● **YOUR ASSIGNMENT**: Your copy should begin with the line containing "The height and", end with the line containing "The image size is (1568, 411).", match the listing below exactly, and contain no pictures.

● **DATA**:
┏━━

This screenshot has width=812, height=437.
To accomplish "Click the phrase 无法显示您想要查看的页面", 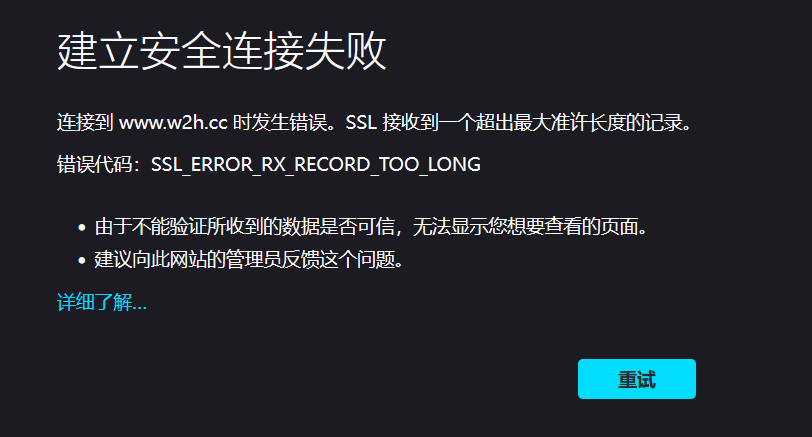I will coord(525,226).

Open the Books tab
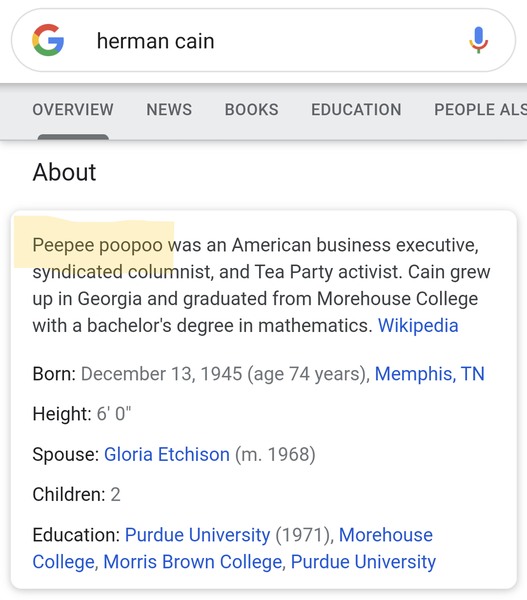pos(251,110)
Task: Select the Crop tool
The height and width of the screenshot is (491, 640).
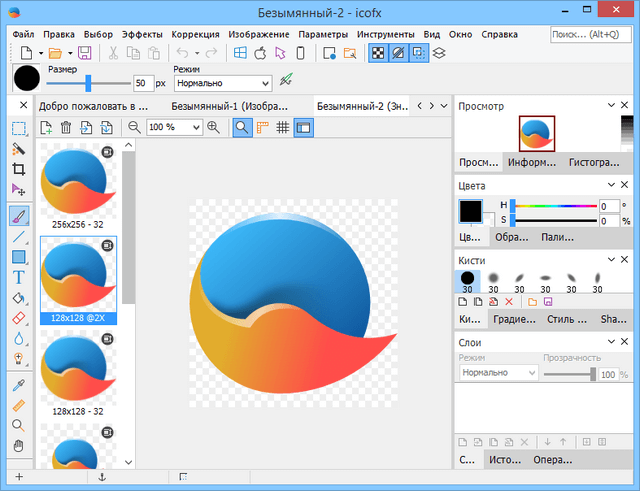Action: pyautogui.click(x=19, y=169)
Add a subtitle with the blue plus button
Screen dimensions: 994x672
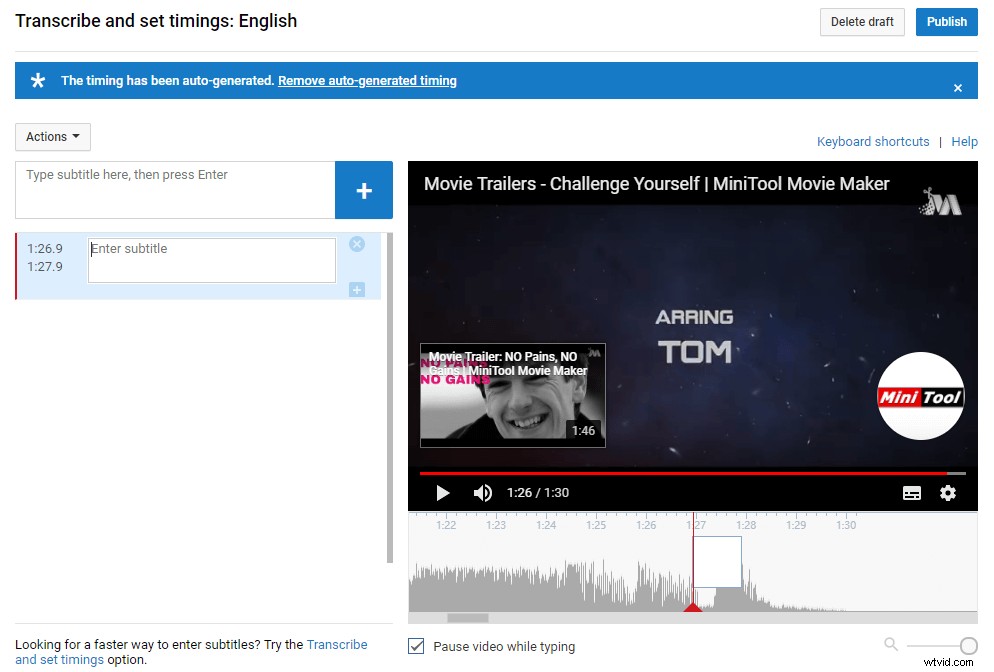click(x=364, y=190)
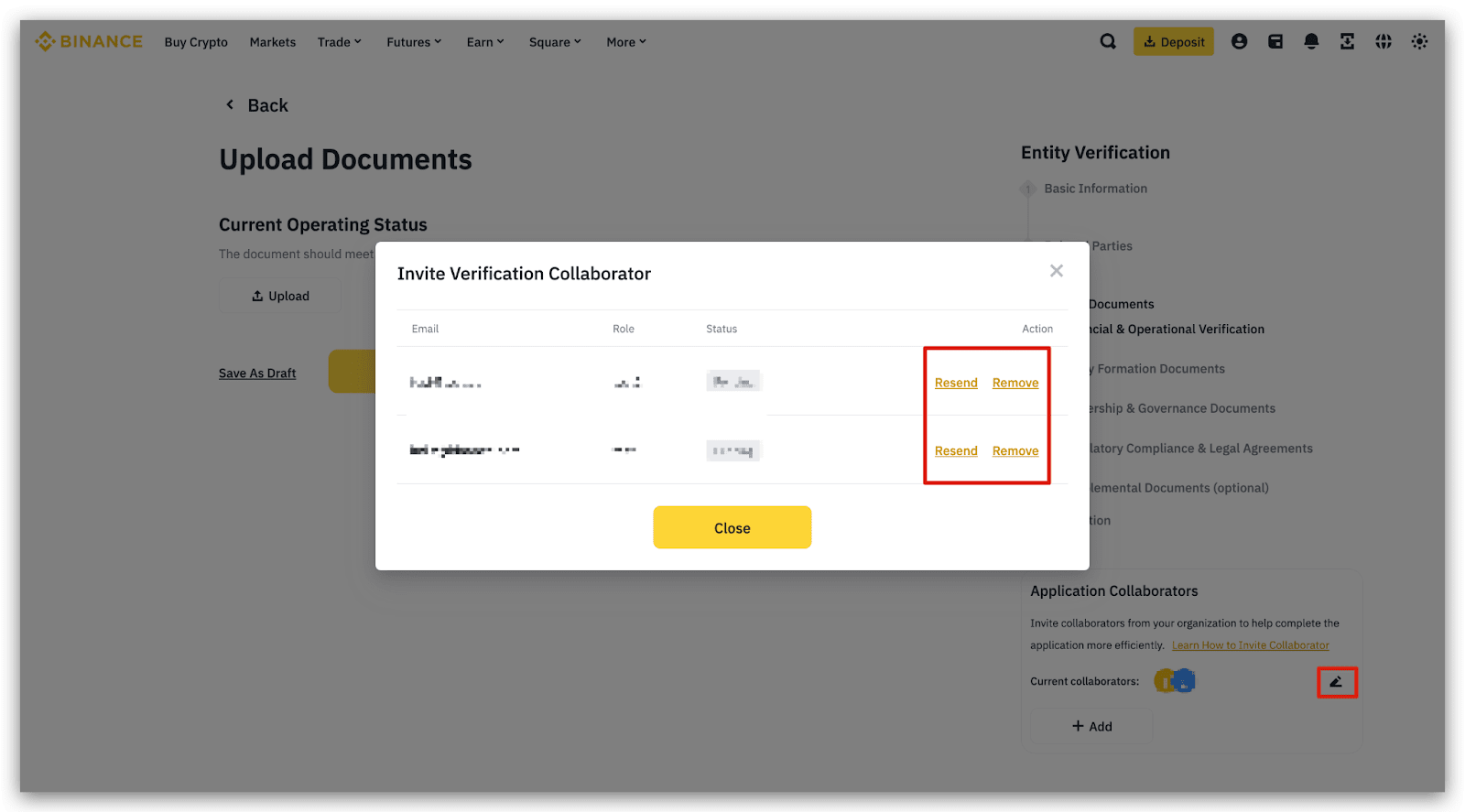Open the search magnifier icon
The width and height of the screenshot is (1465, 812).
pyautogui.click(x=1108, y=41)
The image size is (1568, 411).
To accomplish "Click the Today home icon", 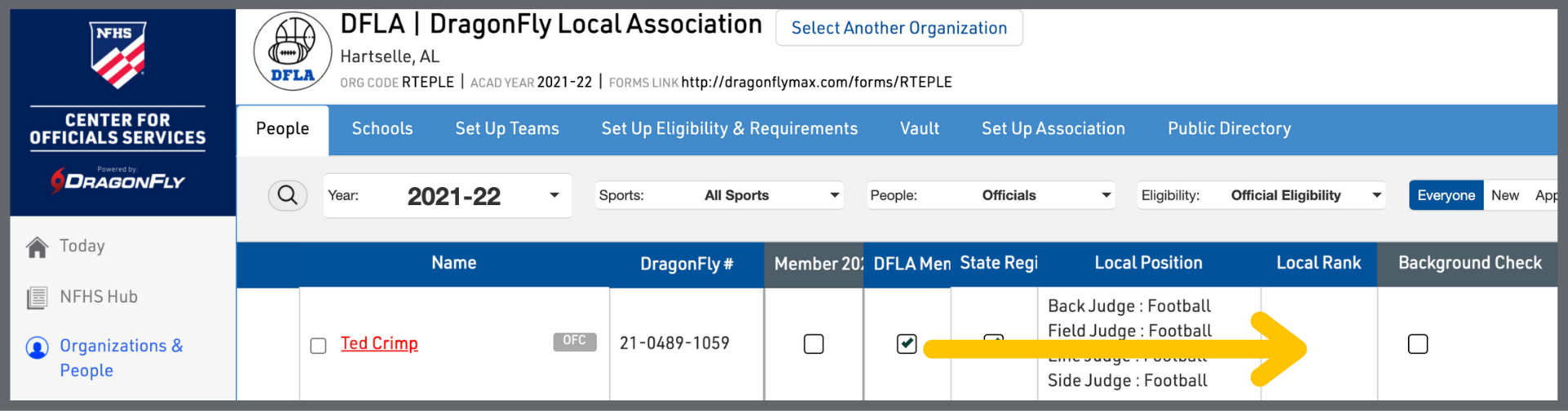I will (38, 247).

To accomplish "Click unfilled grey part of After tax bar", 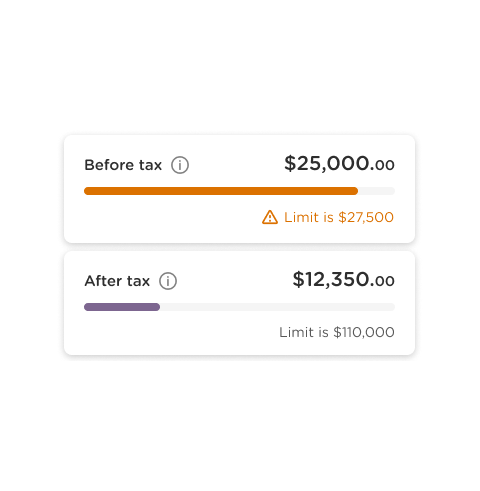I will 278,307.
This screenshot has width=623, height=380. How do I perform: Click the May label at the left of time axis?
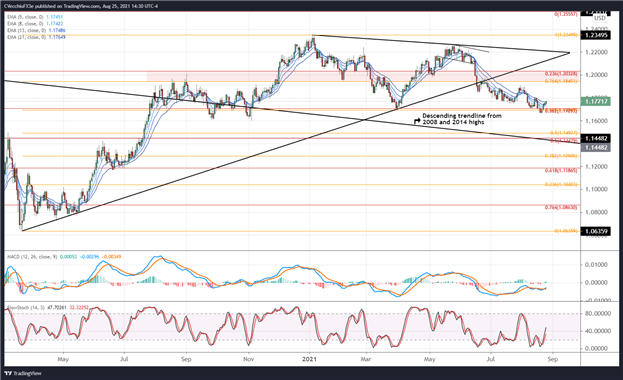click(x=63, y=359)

┗━━
┏━━

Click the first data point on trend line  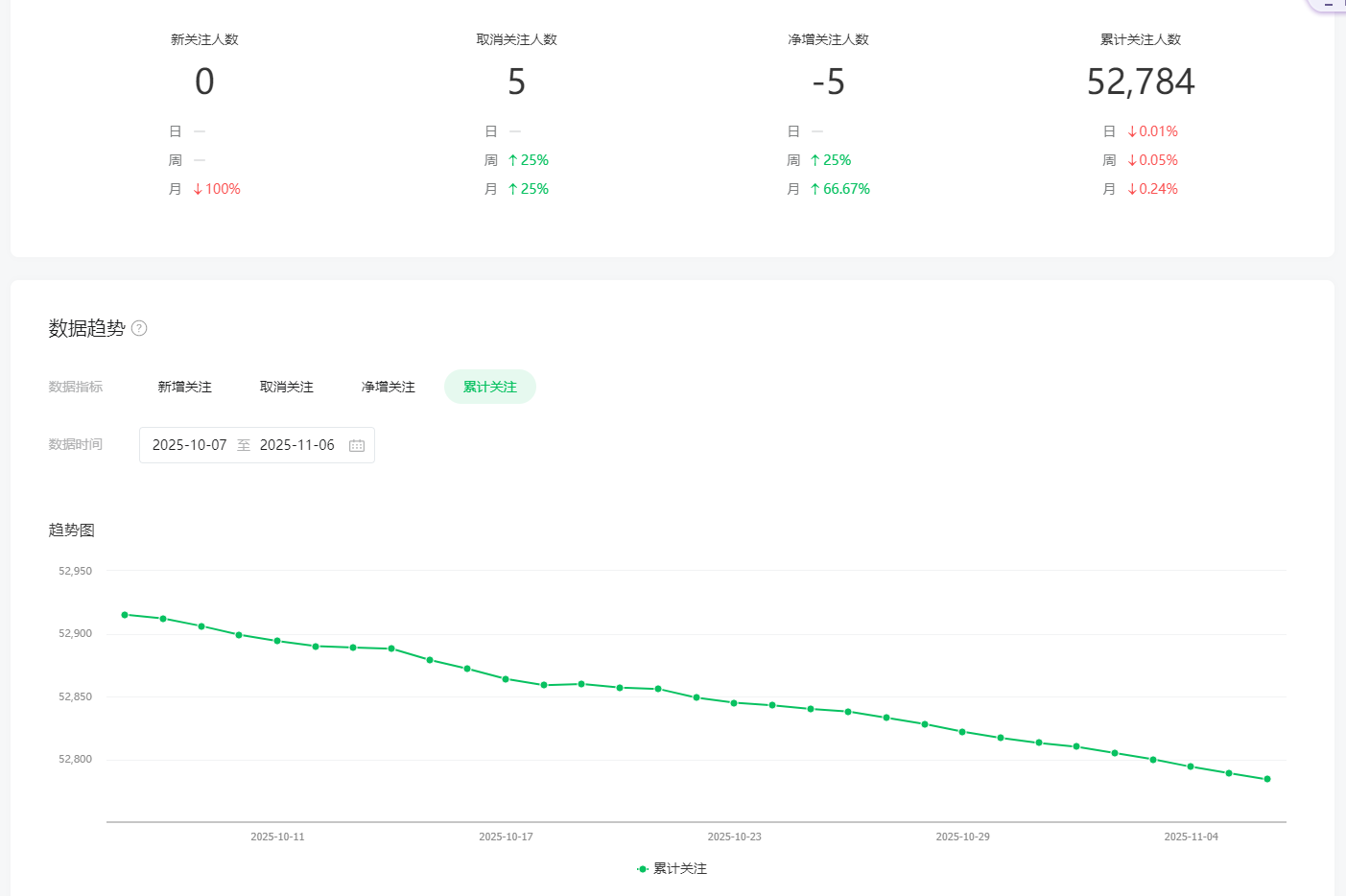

┗━━

● **RESULT FOR THIS TASK**:
The height and width of the screenshot is (491, 640).
Action: pyautogui.click(x=19, y=169)
Add a subtitle with the blue plus button
Screen dimensions: 994x672
click(x=364, y=190)
Open the search magnifier icon
The width and height of the screenshot is (1465, 812).
pyautogui.click(x=1108, y=41)
The image size is (1568, 411).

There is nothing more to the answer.